I feel like you’re all so brilliant, people literally don’t understand what “simple” actually means (based on your “simple” examples in your cuda repo). My complaint across really the entire C++ space is that you’re missing comfortable mid level apis. I’m going to focus in general on dx11 and Cuda.
Lets talk high/low apis and where I feel there’s a gap. Take for example dxgi, swap chains, and getting textures out of the GPU. Chuck Walbourn is the major contributor to DirectXTK. In this, he has some utilities for saving a dx11 textures as a wic. This is high level. Very opinionated and domain specific. Among other things he handwaves what turns out to be a not trivial thing for people not familiar with the space:
given an immediate device context and swapchain backbuffer.
It’s crazy how much complexity is behind such a simple phrase. Now I got there, but this is the key highlight of my frustration. I don’t need the WIC save, and I don’t want to know the color format of the dxgi screen capture (unfortunately I had to learn it). I want someone to make the swap chain for me, they can worry about the color format (which why there’s even so many options when really it’s essentially only one is beyond me) and tell what ever other method that needs to know that color format. I don’t want to know about gpu/cpu access of frames and the involved nuance. Maybe that sounds selfish, but you’re not going to re write an OS kernel every time you want to deploy an app? It’s building blocks and foundations so the next person can reasonably consume it with just the basics. This is a glaring example of missing the mid level apis.

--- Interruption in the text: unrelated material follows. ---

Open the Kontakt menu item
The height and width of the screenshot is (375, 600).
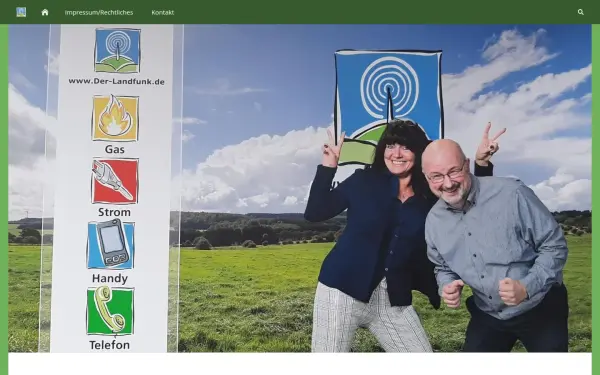(x=163, y=12)
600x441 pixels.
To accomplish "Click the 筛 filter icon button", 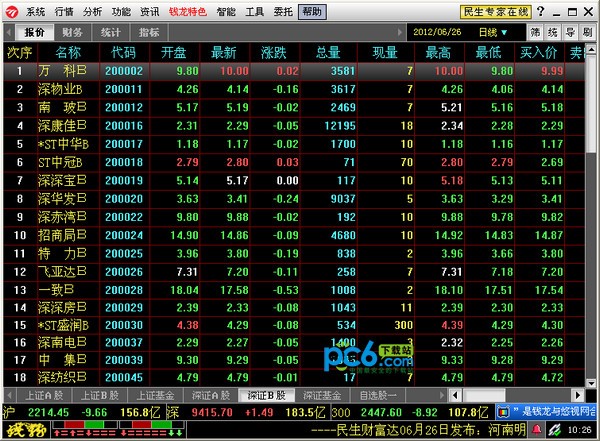I will click(535, 33).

That brings me to my current issue. I have a ID3D11Texture2D and I’d like to turn that in to an cv::cuda::GpuMat. I think 460 is boogered up right now when it comes to gpu mats, but I need just a simple example of ID3D11Texture2D → Cuda. I see this:
https://docs.nvidia.com/cuda/cuda-runtime-api/group__CUDART__D3D11.html
If I can get this, I’m confident I’ll figure out how to get it into the mat after the fact instead of a direct convert. Then questions pop on performance. If I’m not leaving the gpu, I don’t need any cpu access? I don’t need these massive examples. I need simple consumable examples (or actual mid level apis) with better docs that explain the ramification of choices I might make. Such as cpu vs gpu access flags on that dx11 frame etc.